WHAT YOU NEED TO DO:
**a.** In the Cadence of Hyrule review, why does the writer doubt that the voiceovers add much to the game?
**b.** Retype the section of the Cadence of Hyrule review that begins at the words "That’s largely all" and stop after "or the other.".
**c.** Write what comes next in the Cadence of Hyrule review, picking up after its final sentence.

QUOTED PASSAGE:
* Begin *
That’s largely all there is to say about the sound design, but it is worth noting that the sound effects were also familiar, but perhaps felt a little bit like they were cut and pasted from the source material. Not objectively bad, but it didn’t stand out in any significant way. Along with this, Cadence of Hyrule is the second Zelda game to feature voiceovers. The acting was all done incredibly, though there was so little of it I can’t really say that adds much to the game. I did like the simple yells and grunts from the characters for combat, a minor detail that again went a long way to recreating the Zelda feel, but again it was too miniscule an addition to really make me feel strongly one way or the other.

Again having no complaints, the sound rings up a third ten out of ten. Absolutely astonishing in the music, and while most of the other sound elements were understated, they didn’t serve to bring the game down at all.


Story is not what I consider to be the strong suit of the Zelda series in general, making this one a little hard to place. The story over all other elements has had the most fluctuation of any category in the my personal Zelda experience. Cadence oddly feels a little more like a Zelda game because the story takes a backseat to the other elements. In a weird way, the lackluster story made the overall experience much closer to the series it was emulating.
* End *
COLLECTED MATERIAL:
* Begin *
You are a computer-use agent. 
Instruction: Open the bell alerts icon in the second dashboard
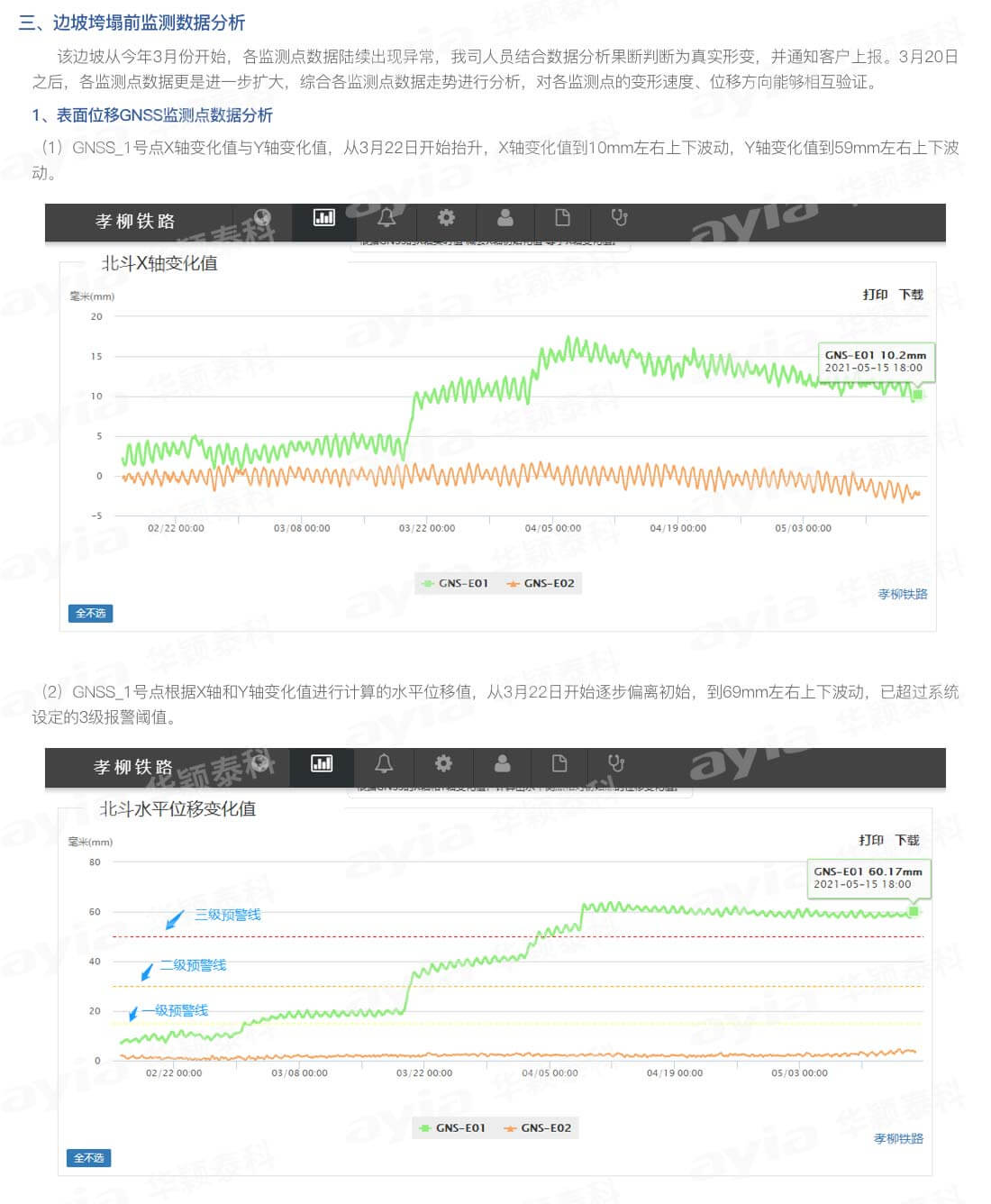click(385, 764)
* End *
SOLVED PROBLEMS:
**a.** The acting was done incredibly, but there was so little voice work that the writer can't really say it adds much.

**b.**
That’s largely all there is to say about the sound design, but it is worth noting that the sound effects were also familiar, but perhaps felt a little bit like they were cut and pasted from the source material. Not objectively bad, but it didn’t stand out in any significant way. Along with this, Cadence of Hyrule is the second Zelda game to feature voiceovers. The acting was all done incredibly, though there was so little of it I can’t really say that adds much to the game. I did like the simple yells and grunts from the characters for combat, a minor detail that again went a long way to recreating the Zelda feel, but again it was too miniscule an addition to really make me feel strongly one way or the other.

**c.**
Not that the story was bad, but it was simple and didn’t seem to impact my desire to play. In a game with a great story, one would strive to complete each objective because of what was going on. You’d want a love-to-hate villain with a compelling motive, maybe some drama and politics, a good moral… well this has none of that. The game’s drive came instead from the desire to explore, fight the incredibly designed bosses, and solve puzzles to get to the next location. Luckily the gameplay pulled you in like the jejune villain couldn’t.

Octavo has an appealing aesthetic, but I honestly have no idea what his deal was. He just showed up and wanted to take over or something and honestly the music was more interesting to listen to than his boastful monologues. I got that he’s the bad guy, and I had to go to Hyrule Castle and beat him up, but beyond that I saw no particular reason to be interested. At the end of the story as well, Ganon shows up and makes you wonder why they didn’t have him more involved beforehand.

What the story did well was the little details within each area that made it feel like a real world. You know how everybody always says you play Majora’s Mask for the side quests rather than the actual story? This feels very akin to that feeling, where every person you interact with adds a little story of their own to the world. The Zoras at Lake Hylia have something going on, you have to find the Hibiscus Potion to revive Link or Zelda from a sleep spell, stuff like that. It is perhaps not as detailed as Majora’s Mask, but the same fluidity of the world really adds a lot to this game.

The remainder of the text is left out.